1.2. Common Language Runtime

The Common Language Runtime manages the entire life cycle of an application: it locates code, compiles it, loads associated classes, manages its execution, and ensures automatic memory management. Moreover, it supports cross-language integration to permit code generated by different languages to interact seamlessly. This section peers into the inner workings of the Common Language Runtime to see how it accomplishes this. It is not an in-depth discussion, but is intended to make you comfortable with the terminology, appreciate the language-neutral architecture, and understand what's actually happening when you create and execute a program.

Compiling .NET Code

Compilers that are compliant with the CLR generate code that is targeted for the runtime, as opposed to a specific CPU. This code, known variously as Common Intermediate Language (CIL), Intermediate Language (IL), or Microsoft Intermediate Language (MSIL), is an assembler-type language that is packaged in an EXE or DLL file. Note that these are not standard executable files and require that the runtime's Just-in-Time (JIT) compiler convert the IL in them to a machine-specific code when an application actually runs. Because the Common Language Runtime is responsible for managing this IL, the code is known as managed code.

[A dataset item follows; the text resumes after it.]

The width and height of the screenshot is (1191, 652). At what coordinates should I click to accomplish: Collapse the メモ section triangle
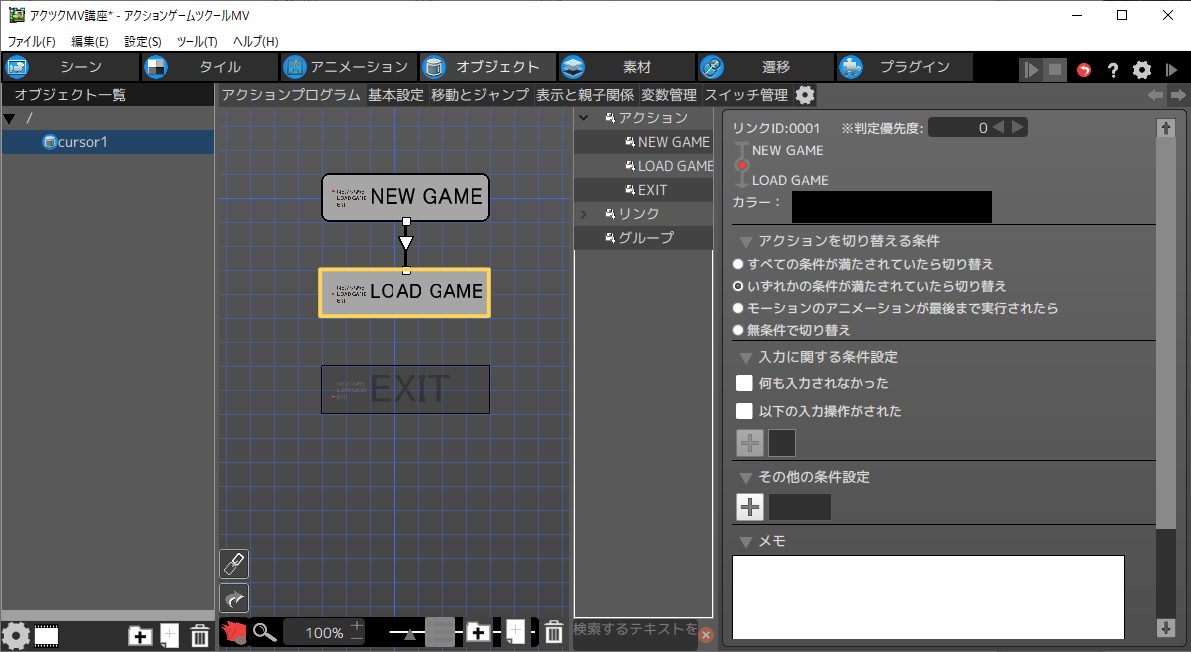pyautogui.click(x=746, y=542)
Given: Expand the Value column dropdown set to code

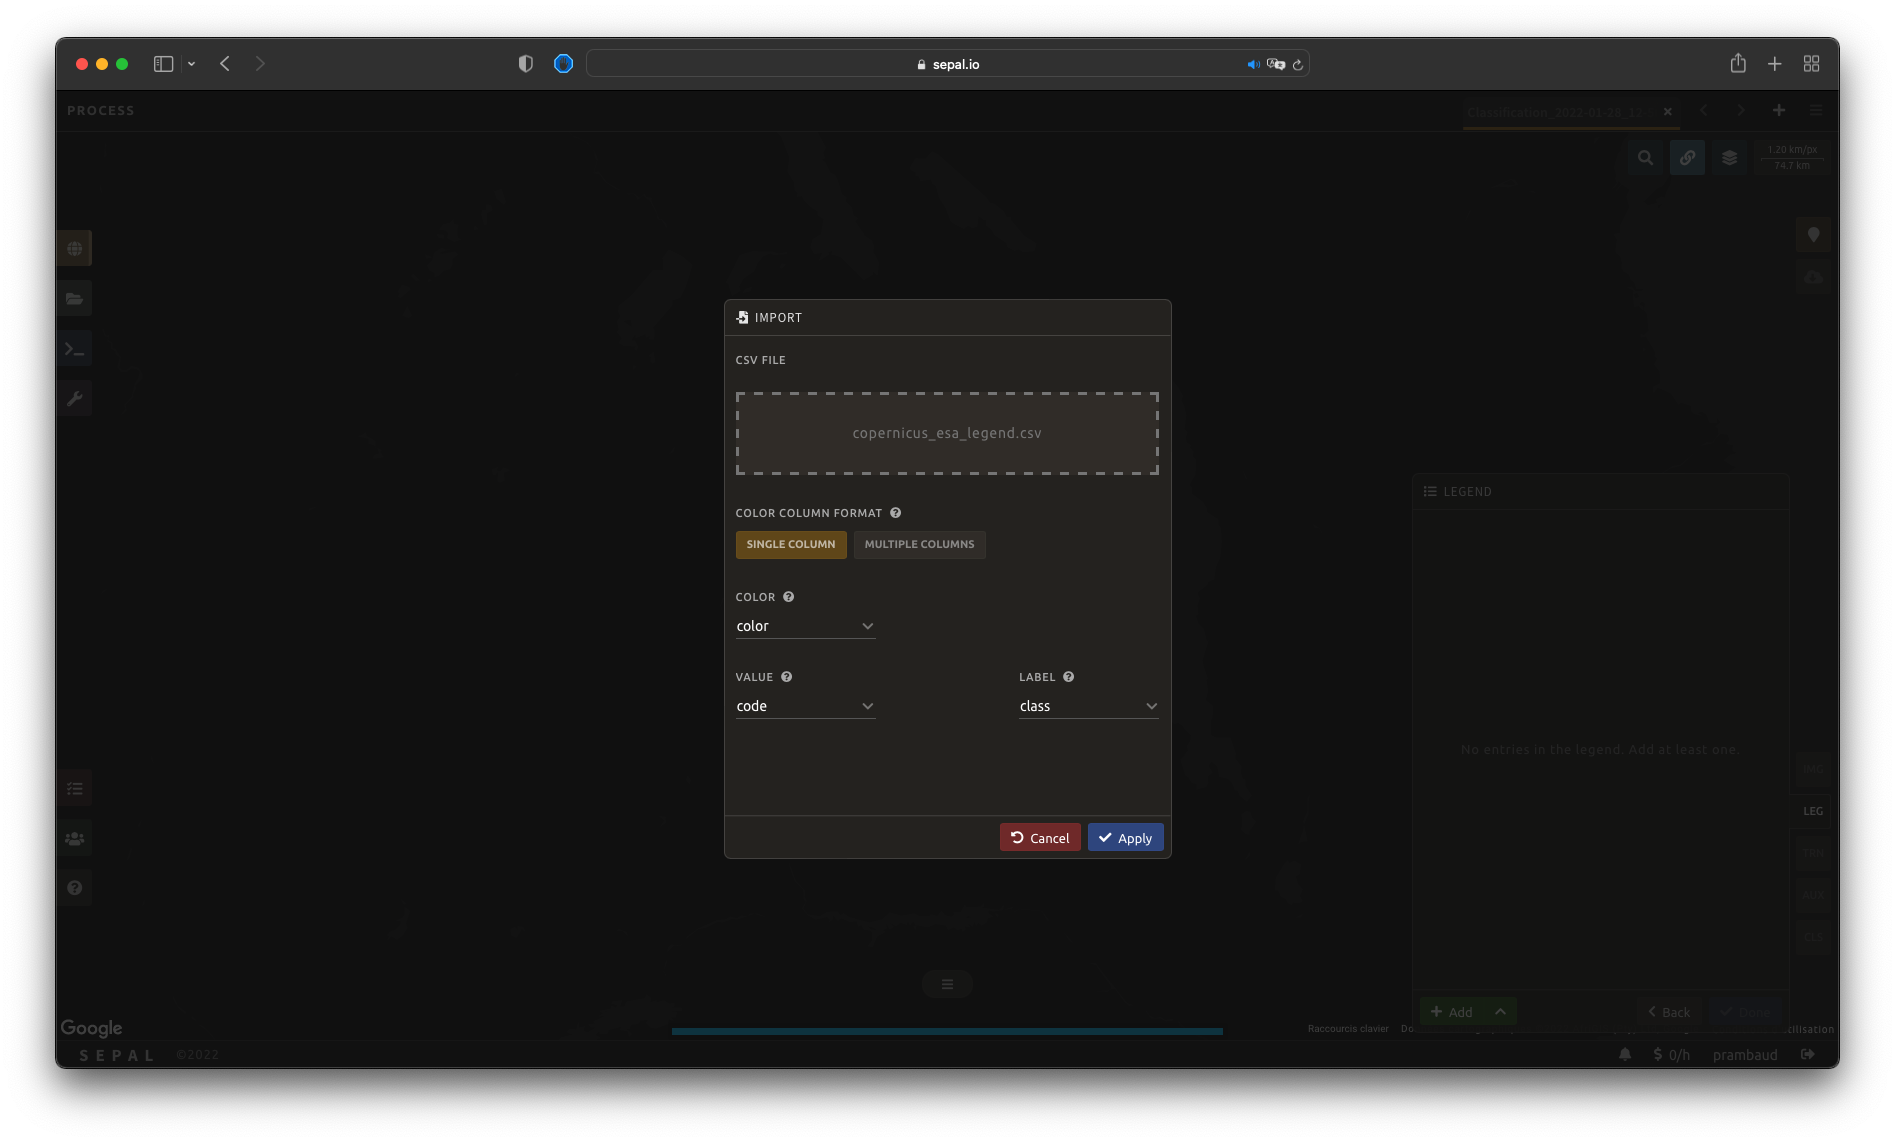Looking at the screenshot, I should 805,706.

This intermediate code is one of the keys to meeting the .NET Framework's formal objective of language compatibility. As Figure 1-3 illustrates, the Common Language Runtime neither knows—nor needs to know—which language an application is created in. Its interaction is with the language-independent IL. Because applications communicate through their IL, output from one compiler can be integrated with code produced by a different compiler.

Figure 1-3. Common Language Runtime functions

Another .NET goal, platform portability, is addressed by localizing the creation of machine code in the JIT compiler. This means that IL produced on one platform can be run on any other platform that has its own framework and a JIT compiler that emits its own machine code.

In addition to producing IL, compilers that target the CLR must emit metadata into every code module. The metadata is a set of tables that allows each code module to be self-descriptive. The tables contain information about the assembly containing the code, as well as a full description of the code itself. This information includes what types are available, the name of each type, type members, the scope or visibility of the type, and any other type features. Metadata has many uses:

The most important use is by the JIT compiler, which gathers all the type information it needs for compiling directly from the metacode. It also uses this information for code verification to ensure the program performs correct operations. For example, the JIT ensures that a method is called correctly by comparing the calling parameters with those defined in the method's metadata.
Metadata is used in the Garbage Collection process (memory management). The garbage collector (GC) uses metadata to know when fields within an object refer to other objects so that the GC can determine what objects can and can't have their memory reclaimed.
.NET provides a set of classes that provide the functionality to read metadata from within a program. This functionality is known collectively as reflection. It is a powerful feature that permits a program to query the code at runtime and make decisions based on its discovery. As we will see later in the book, it is the key to working with custom attributes, which are a C#-supported construct for adding custom metadata to a program.

IL and metadata are crucial to providing language interoperability, but its real-world success hinges on all .NET compilers supporting a common set of data types and language specifications. For example, two languages cannot be compatible at the IL level if one language supports a 32-bit signed integer and the other does not. They may differ syntactically (for example, C# int versus a Visual Basic Integer), but there must be agreement of what base types each will support.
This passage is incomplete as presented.